Sunday, March 22, 2009

Oy

So, if anyone knows anything at all about me then you know that I tend to keep all of my stress in my belly. And when I am upset or nervous or excited or anxious, well, you can almost certainly find me holed up in my bathroom. I know, gross. But unfortunately, that's who I am.
And today. Well, I am nervous. I start my new job tomorrow and I am freaking out more than I probably should be. Michael says I'm being irrational, but I don't think I am.
See, I've had my heart broken more than once by previous employers and I have let myself down numerous times when it comes to my career. And I feel that I have reached that point in my life where it's, well, excuse the expression, but "shit or get off the pot." I know, gross.
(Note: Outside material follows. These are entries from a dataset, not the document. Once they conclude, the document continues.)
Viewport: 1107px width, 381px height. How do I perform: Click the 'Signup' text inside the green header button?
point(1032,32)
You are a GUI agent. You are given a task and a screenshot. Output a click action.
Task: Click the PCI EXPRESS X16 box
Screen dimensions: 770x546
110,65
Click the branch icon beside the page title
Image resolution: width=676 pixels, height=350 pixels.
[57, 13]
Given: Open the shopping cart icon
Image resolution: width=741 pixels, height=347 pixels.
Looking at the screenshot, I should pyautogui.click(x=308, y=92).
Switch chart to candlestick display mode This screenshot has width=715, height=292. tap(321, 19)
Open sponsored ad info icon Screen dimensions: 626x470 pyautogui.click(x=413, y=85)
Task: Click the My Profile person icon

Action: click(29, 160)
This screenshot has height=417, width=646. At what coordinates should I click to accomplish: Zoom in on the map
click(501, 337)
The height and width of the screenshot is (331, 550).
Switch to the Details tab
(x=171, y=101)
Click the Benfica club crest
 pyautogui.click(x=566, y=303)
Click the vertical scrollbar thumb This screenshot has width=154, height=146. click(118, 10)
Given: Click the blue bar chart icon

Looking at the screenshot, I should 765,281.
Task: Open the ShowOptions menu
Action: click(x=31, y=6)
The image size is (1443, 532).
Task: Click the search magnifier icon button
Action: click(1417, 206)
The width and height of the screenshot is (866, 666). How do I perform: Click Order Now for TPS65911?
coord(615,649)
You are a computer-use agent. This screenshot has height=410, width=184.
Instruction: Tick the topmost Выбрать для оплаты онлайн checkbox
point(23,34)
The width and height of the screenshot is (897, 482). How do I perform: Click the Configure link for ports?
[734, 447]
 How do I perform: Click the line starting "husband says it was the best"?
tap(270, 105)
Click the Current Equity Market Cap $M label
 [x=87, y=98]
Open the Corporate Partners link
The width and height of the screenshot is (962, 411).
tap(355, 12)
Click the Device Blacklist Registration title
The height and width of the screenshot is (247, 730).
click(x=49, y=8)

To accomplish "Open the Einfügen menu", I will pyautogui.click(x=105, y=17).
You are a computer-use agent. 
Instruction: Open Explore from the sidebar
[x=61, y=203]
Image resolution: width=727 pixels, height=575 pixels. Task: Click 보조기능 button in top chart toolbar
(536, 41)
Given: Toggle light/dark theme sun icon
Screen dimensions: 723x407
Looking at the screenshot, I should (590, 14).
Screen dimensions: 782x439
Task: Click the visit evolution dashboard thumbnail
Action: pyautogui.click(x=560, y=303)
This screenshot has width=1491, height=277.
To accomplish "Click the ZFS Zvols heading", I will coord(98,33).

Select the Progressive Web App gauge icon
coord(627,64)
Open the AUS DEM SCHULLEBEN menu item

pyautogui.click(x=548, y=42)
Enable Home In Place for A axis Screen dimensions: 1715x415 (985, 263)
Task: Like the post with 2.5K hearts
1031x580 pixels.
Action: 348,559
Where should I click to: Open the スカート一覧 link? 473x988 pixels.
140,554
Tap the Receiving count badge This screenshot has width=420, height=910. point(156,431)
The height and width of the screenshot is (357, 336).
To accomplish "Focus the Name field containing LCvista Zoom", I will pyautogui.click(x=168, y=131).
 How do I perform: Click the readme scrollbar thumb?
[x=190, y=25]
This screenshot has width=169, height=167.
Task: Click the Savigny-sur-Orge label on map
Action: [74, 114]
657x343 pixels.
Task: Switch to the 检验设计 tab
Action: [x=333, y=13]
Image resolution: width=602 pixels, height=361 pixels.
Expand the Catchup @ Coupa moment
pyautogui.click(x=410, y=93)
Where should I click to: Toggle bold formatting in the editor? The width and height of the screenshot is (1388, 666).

And I'm tired of just floating around and playing at work and not really ever accomplishing anything. I want to be successful at something for once in my life. I mean, geez, if my ovaries can't work then at least I can work, right?
And then there's Michael. I want so badly for him to be proud of me. I know, that's so ancient and anti-woman, but his approval is so important to me. And I know that he loves me and he says that he's proud of me no matter what and blah blah blah... it's just, well, he has such high standards for himself and for his own career that I can't see how he couldn't possibly hold me to those standards as well. And, so far, I haven't even come close to meeting those. And that makes me feel like crap. (geez there are a lot of poo references in this. Sorry.)
So, here I sit, don't worry, the laptop is not in the bathroom, brooding over my new job tomorrow hoping that the back pew in church this morning will be empty so that I can have a fast escape for when my tummy starts rumbling during the amens.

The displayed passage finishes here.